今、はねのけられた私が立ち尽くしているのは、松の大木の外側だ。この子だけ、牢屋に残してしまった。
「静かねえ」
やっと喋った。あの錠剤の効果なのか、佳奈美の声は落ち着いている。松原の外側から、遠くを走る車の音が微かに聞こえた。多分トラックやダンプカーのような大きな車だ。
「家ば買ったら、次は墓も買うと。墓狂いのじいちゃんの孫やけんね。姉ちゃんは、旦那さんの家の墓に入るっちゃろ?」
「……うん、多分」
そう答えたが、実感が湧かないので嘘をついたような気分だ。この子は突然、何を言い出すのだろう。
「さっき、じいちゃんの話ば聞いて驚いたとよ。墓狂いげな、初めて聞いたもん」
「……」
「私、ここに来るとどこに墓を建てたらいいか、って考えるったい」
「墓って……、ここに?」
「そりゃ本物の墓は建てられんやろ。だけん、墓石だけぽつんと置いとくと。いいアイデアと思わん? 名前も何も書いとらんとよ。形だけでいいっちゃけん。私の骨も何もナシ、墓石だけ」
あの錠剤が、私の予想どおり違法な薬物ならいいのに、と密かに願う。まともな状態でこんなことを言い出す方がよっぽど危険だ。
「どっちみち、いい死に方はしない運命らしいったい」
「そんなこと言わんで!」
「ありがと、姉ちゃん。でもね、私もそんな気がするっちゃん。運命やけん仕方なか、って最近思うとよ」
悔しかった。どうしてこの子がそんな風に思わなければいけないのか。運命だなんて、誰がそんなデタラメを吹きこんでいるのか。私だってこの子と紙一重なんだ。私が家出少女になったかもしれないし、私が牢屋に残されたかもしれないんだ。
「ばあちゃんの葬式みたいにさ、たくさんの人に悲しんでほしいとは思わんたい。でも姉ちゃん? 姉ちゃんは悲しんでくれる?」
「もうやめんね、本当に」
「私、決めた。墓石ばここに置こう。姉ちゃん、たまにでいいけん、来てくれるやろ?」
返事などしたくない。でも、この子が悪いわけでもない。悪いのは、と考えてぞっとした。運命、という言葉が一瞬よぎってしまった。
牢屋の中、佳奈美は遂に二本目のワインを飲み干し、瓶を軽く投げる。
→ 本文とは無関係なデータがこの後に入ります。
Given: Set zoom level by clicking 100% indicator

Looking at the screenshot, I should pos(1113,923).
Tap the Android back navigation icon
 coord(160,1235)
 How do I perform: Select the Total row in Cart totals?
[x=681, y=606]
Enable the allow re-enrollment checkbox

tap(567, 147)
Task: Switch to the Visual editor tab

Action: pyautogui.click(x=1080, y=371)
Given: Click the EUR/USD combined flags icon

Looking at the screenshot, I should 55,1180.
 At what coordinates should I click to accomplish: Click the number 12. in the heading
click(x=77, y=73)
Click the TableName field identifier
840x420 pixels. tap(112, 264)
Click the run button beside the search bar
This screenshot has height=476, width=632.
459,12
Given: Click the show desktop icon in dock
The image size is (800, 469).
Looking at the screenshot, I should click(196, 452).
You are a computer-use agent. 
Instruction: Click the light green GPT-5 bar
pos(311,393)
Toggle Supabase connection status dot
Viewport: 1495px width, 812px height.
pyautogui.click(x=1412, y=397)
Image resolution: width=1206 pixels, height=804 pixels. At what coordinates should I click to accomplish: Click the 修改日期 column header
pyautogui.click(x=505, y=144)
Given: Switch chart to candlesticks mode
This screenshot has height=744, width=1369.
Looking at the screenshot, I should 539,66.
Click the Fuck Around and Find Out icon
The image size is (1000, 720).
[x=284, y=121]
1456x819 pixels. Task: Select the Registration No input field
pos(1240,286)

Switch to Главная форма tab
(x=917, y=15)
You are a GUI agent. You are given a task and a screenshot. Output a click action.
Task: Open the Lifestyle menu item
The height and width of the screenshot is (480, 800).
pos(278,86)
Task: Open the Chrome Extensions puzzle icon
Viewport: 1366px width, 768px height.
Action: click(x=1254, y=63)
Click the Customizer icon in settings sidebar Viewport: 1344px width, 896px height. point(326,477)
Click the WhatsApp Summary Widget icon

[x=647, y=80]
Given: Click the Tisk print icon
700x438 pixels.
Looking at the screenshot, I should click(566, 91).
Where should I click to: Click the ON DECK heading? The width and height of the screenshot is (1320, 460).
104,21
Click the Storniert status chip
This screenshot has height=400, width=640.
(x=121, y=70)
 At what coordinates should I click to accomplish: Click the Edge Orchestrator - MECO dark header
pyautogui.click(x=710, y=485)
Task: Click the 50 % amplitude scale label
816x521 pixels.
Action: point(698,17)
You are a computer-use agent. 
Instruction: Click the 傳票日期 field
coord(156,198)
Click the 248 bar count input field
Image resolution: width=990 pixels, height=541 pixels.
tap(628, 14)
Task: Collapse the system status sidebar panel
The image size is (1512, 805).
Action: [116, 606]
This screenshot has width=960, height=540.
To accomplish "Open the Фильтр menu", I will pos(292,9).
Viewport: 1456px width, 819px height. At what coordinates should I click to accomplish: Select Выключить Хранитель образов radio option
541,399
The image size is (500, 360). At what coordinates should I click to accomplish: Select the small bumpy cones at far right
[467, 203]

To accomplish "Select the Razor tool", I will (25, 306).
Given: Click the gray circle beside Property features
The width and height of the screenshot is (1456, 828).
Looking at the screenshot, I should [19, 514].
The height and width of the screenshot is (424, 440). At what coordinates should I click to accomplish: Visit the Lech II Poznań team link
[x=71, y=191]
姉ちゃん、と呼びかけてくるが、呂律が怪しいうえに声がざらざらしているから聞き取りづらい。
「姉ちゃん、私の墓石、ここに置くけんが、お参りに来てんね」
やっぱり返事などしたくない。そんな私の態度が気に入らない佳奈美は、早口で何度も呼びかける。その仕草が昔と変わらない分、異様さが際立つ。だから思わず視線を逸らした。俯き、汚れたスニーカーをじっと見る。
「ねえ、姉ちゃん、私の墓に来たらさ、水やったり花替えたりせんでよかよ。線香もいらんし、お経もあげんでよか。だけん来てよ、楽ちんやけんねえ」
会わなければよかったと悔やみたくはないが、もう限界だ。嫌いではないから苦しい。他人ならよかったのかもしれない。でも私たちは姉妹だ。あの母親が産んだ姉妹だ。血を分けたからこその苦しさがある。やっぱり、会うべきではなかったんだ。
「その代わりさ、私の墓には唾ば吐きかけちゃらんね。何べんも何べんもやったらよかさ。物足りんかったらロウソクば垂らして、ムチでしばいちゃらんね。縛るよりも簡単やろうもん」
こめかみが激しく痛む。この子は何を言っているんだろう。気味悪さがある反面、今すぐにでも抱きしめて全てを受け入れてあげたい衝動もある。私は自分の方が辛かったと思い込み、今まで何もしてあげられなかった。
「どっちみちろくな死に方じゃないとよ。つまらん人生、つまらん運命、つまらん仕事、本当つまらんね。だけん姉ちゃん、本当お願いよ。私の墓ば滅茶苦茶にしてんね」
ここまで悪化させた責任は、多分私にもある。この子の気が済むまで喋らせてあげたいし、あと数時間、夜が明けるまで付き合う覚悟もある。でも、明日になったら私は東京へ帰る。旦那が待つあの1DKのマンションが、私の帰る家だ。
「ねえ、外でするってさ、そんな難しいことじゃなかよ。さっき私もしたろうもん。ね、墓石ば跨いで、後は何も考えんでしかぶればいいったい。ワインやらビールやら飲んでおけば簡単よ。それでも足りんやったら、姉ちゃん、糞ばなすってやって」
恐怖と嫌悪が身体を突き抜けた。お腹の子の目を覆い、耳を塞ぐようにして私はその場にうずくまる。産まれる前から穢れた空気に触れる必要はない。守ってあげられるのは私だけなんだ、と身を固くした瞬間、足元に何かを投げつけられた。黒い塊。目を凝らすまでもなく正体が分かる。大量の髪の毛――ウィッグだ。
「姉ちゃん、こっちば見てんね。私、本当はこんな感じよ。どう、似合う? 地毛やと本当、色々とこびりつくし、臭いがなかなか取れんもんね」
もう顔を上げる余裕はない。いざ上げたところで、佳奈美の「本当」の姿と向き合う自信もない。これ以上抵抗するのはやめよう。お腹の子と御祝儀の二十万円を東京に連れて帰る。そのことだけを考えよう。
再び牢屋の中で佳奈美が何か言い始めたが、呂律が回らないから長い悲鳴のようだ。誰かが気付いて、一刻も早く警察に通報してくれますように。そう祈りながら、「私のせいでごめんなさいね」とお腹の子に囁きかけた。